[INPUT]
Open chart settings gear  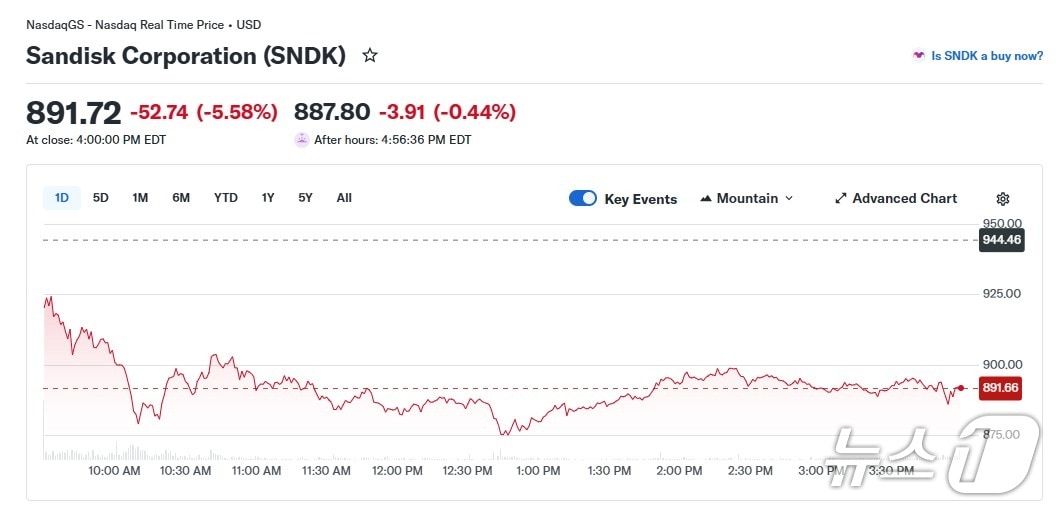click(x=1003, y=199)
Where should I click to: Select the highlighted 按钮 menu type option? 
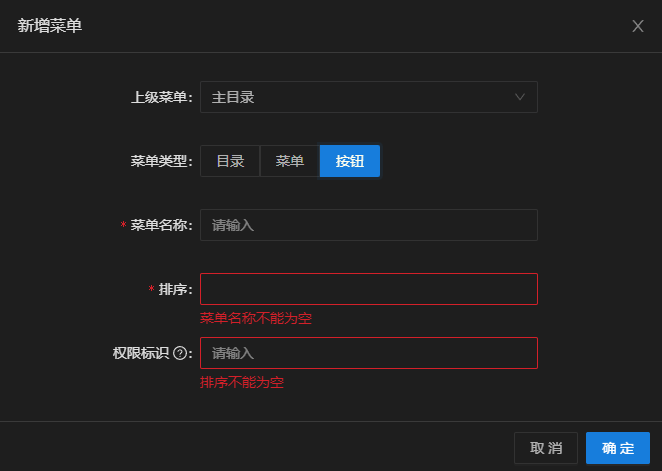[x=350, y=161]
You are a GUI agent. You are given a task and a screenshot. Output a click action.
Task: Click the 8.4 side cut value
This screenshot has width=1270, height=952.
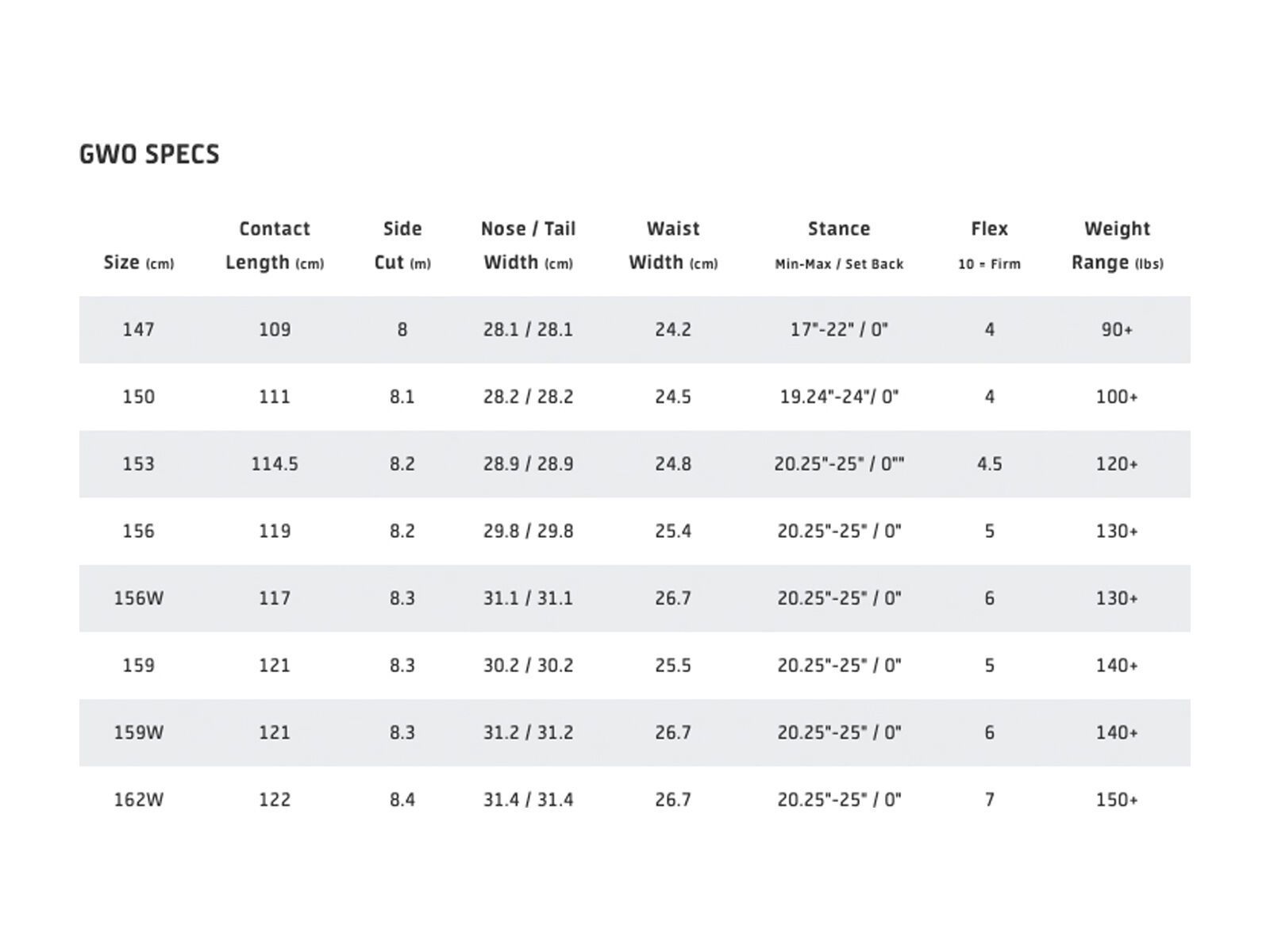pos(402,800)
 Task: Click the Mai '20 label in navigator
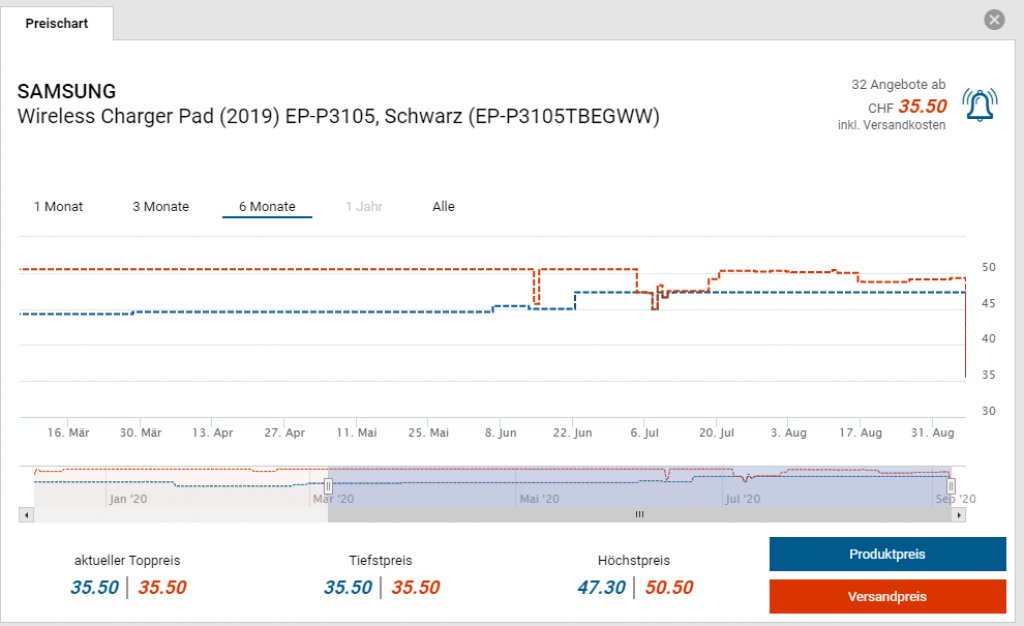539,499
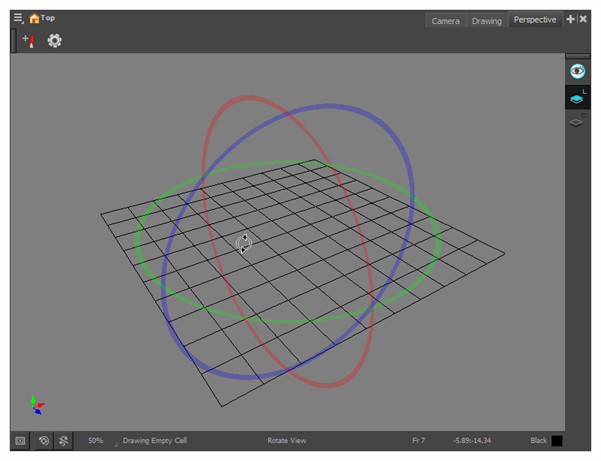Click the Top home icon
The height and width of the screenshot is (461, 601).
[35, 18]
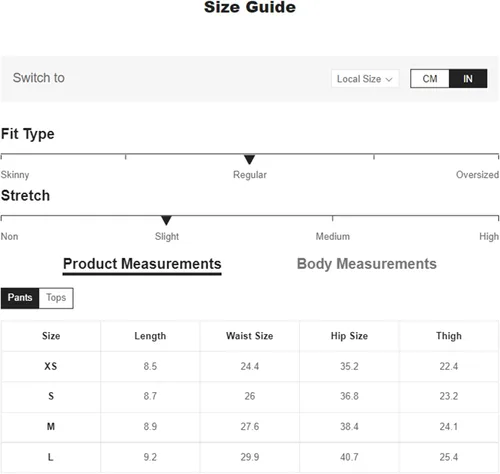Click the Stretch Slight marker triangle
The image size is (500, 474).
pyautogui.click(x=166, y=220)
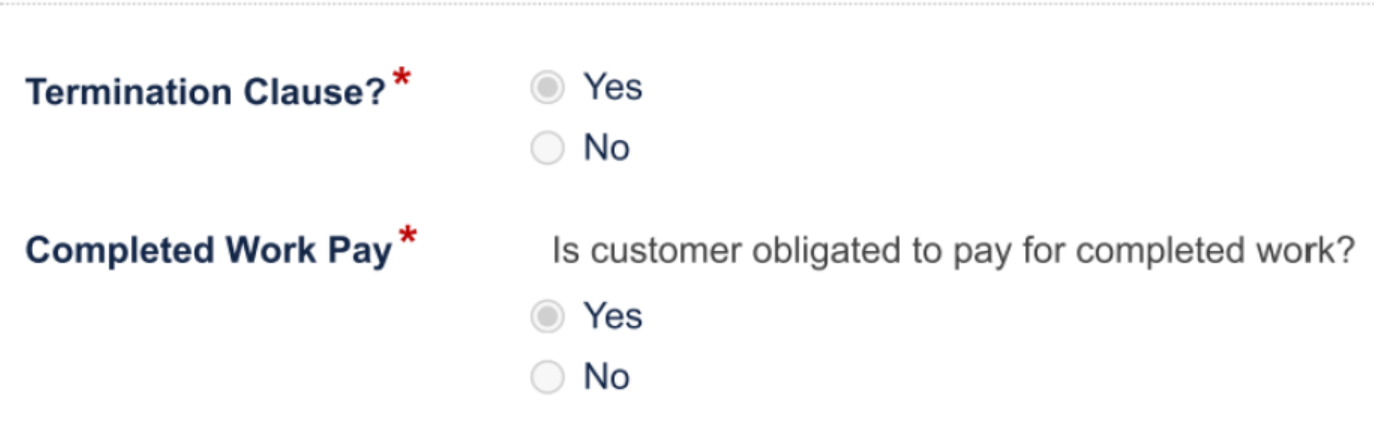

[EXERCISE REQUIREMENTS]
From the line containing "You are a GUI" down to the last line of the entries above, set down every line exactly. Omit all pictures.

[YOUR SOLUTION]
You are a GUI agent. You are given a task and a screenshot. Output a click action.
Task: Click the 8.4 side cut value
This screenshot has width=1270, height=952.
pos(402,800)
 Task: Click the Mai '20 label in navigator
539,499
Click the Top home icon
The height and width of the screenshot is (461, 601).
[35, 18]
Click the Stretch Slight marker triangle
The image size is (500, 474).
pyautogui.click(x=166, y=220)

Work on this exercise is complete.